The course aims to critically introduce the students to the intertwined fields of Children’s Rights Studies and Childhood Studies.
Concerning Children’s Rights Studies, special emphasis will be given to what has been termed ‘children’s rights from below’, and to a strong concept of children’s citizenship, as opposed to the more mainstream emphasis on ‘participation’, as per article 12 of the UN Convention on the Rights of the Child (CRC). This will imply a critical assessment of the adult-drafted-and-accorded CRC, as well as an overview of a conspicuous example of children’s norm-creating capacity, as is the case with the majority-world movements of working children and youth.
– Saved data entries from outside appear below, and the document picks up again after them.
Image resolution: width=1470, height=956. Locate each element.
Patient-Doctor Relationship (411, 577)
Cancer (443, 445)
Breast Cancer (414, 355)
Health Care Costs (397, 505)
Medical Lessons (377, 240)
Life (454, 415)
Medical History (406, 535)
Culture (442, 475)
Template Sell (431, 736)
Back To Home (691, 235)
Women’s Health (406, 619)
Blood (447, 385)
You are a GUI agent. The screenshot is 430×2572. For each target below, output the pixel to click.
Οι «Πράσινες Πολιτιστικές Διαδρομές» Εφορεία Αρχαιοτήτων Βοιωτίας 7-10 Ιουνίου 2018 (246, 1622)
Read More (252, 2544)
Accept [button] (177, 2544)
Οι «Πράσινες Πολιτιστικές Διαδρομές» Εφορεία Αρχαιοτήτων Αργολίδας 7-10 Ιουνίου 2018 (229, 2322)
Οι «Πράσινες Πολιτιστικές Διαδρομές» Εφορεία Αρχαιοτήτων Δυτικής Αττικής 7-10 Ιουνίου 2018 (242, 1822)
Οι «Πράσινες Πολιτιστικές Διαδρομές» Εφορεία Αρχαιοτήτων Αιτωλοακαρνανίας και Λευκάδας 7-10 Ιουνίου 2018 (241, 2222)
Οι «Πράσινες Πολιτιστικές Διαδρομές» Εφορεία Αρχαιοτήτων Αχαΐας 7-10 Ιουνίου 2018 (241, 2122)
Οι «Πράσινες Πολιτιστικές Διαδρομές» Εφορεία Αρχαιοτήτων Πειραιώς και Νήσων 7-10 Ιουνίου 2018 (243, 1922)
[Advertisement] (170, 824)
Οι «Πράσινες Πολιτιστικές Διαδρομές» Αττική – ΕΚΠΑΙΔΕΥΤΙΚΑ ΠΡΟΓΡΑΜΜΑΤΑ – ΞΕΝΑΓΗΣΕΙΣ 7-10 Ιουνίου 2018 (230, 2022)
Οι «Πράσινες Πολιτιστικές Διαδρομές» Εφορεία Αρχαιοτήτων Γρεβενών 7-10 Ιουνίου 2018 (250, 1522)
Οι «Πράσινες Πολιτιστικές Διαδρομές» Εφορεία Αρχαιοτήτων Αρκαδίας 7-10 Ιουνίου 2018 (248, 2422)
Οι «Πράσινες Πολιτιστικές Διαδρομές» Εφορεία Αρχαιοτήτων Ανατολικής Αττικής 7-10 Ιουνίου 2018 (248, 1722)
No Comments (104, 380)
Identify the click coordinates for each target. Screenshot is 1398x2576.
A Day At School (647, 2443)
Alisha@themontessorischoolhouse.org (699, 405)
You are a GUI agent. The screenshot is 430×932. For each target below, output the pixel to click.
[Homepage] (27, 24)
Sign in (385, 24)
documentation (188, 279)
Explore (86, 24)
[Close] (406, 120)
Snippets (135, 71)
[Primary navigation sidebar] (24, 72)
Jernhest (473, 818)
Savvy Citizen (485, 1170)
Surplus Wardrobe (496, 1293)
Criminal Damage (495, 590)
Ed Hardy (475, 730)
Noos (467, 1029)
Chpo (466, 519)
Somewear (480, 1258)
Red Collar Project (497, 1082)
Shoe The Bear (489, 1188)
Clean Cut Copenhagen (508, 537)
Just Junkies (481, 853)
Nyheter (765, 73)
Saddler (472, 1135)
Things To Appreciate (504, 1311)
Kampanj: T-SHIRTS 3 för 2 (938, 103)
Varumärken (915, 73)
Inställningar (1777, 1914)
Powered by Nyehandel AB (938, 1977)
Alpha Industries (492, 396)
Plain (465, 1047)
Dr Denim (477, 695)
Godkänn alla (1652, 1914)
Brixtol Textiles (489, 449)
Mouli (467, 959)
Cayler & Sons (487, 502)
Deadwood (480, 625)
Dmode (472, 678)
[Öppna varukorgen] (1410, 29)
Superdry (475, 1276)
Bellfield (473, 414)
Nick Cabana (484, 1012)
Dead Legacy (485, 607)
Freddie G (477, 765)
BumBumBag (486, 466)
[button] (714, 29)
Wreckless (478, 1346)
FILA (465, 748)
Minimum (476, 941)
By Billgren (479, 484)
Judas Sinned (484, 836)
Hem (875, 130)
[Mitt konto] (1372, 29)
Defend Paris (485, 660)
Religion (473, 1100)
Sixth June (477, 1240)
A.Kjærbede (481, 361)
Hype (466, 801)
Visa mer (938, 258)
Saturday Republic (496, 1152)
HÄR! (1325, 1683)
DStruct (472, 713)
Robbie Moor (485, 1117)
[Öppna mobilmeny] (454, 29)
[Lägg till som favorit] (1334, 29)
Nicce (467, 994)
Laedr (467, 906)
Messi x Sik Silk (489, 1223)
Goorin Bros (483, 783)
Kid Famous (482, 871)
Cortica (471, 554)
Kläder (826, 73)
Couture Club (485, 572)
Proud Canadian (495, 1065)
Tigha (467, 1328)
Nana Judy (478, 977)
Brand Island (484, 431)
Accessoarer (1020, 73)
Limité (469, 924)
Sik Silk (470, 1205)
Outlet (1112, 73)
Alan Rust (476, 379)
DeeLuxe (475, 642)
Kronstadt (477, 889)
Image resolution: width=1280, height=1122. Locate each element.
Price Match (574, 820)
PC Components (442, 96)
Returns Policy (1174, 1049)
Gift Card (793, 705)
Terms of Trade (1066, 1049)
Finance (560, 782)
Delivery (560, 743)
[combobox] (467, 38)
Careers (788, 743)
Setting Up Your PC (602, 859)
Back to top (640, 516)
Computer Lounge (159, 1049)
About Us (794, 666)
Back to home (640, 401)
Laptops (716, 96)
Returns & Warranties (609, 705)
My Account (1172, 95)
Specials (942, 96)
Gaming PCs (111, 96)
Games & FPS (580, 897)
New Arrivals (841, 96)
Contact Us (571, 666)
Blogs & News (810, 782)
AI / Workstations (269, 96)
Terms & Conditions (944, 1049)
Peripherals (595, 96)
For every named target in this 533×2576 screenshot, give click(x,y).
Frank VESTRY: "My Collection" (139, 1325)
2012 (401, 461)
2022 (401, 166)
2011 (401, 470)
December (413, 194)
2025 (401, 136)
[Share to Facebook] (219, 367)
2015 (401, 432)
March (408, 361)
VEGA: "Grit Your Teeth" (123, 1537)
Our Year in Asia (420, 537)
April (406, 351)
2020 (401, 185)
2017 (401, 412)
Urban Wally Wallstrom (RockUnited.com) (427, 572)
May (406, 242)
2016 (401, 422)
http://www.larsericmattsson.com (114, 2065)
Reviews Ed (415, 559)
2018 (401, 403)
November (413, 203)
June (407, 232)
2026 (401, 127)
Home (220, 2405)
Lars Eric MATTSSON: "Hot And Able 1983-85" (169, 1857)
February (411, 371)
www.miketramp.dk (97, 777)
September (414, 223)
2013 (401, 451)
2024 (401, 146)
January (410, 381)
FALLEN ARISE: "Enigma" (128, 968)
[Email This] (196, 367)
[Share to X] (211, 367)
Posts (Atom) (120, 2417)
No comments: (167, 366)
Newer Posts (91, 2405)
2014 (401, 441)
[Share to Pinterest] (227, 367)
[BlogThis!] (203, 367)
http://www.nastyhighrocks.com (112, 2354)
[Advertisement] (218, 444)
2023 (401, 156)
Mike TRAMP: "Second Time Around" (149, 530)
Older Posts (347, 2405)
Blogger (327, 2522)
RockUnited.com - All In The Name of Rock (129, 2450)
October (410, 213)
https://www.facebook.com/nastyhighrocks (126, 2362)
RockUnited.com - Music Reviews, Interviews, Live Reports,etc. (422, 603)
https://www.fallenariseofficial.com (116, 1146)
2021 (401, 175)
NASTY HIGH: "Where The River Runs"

Regarding Childhood Studies, students will be presented with, and invited to rethink the main agreements on which it is grounded as a field, namely, that children can and must be regarded as social actors (as opposed to mere objects of adult protection); that childhood is as much a biological period as a social construction; that methodologically children’s views need to be accessed first hand and that, as put by Prout and James in a now classic piece of 1990, “to proclaim a new paradigm of childhood sociology” is “to engage in and respond to the process of reconstructing childhood in society” (2014: 7), that is, that engaging in Childhood Studies (and, as will be argued during the course, in Children’s Rights Studies) is a political engagement.
The course will be organized around the discussion of the required readings, with an introductory presentation by the teacher on the first day, and a day of student oral presentations during the second week. Apart from the oral presentations, students will be required to write a 2000-words essay on a topic previously discussed and agreed with the teacher.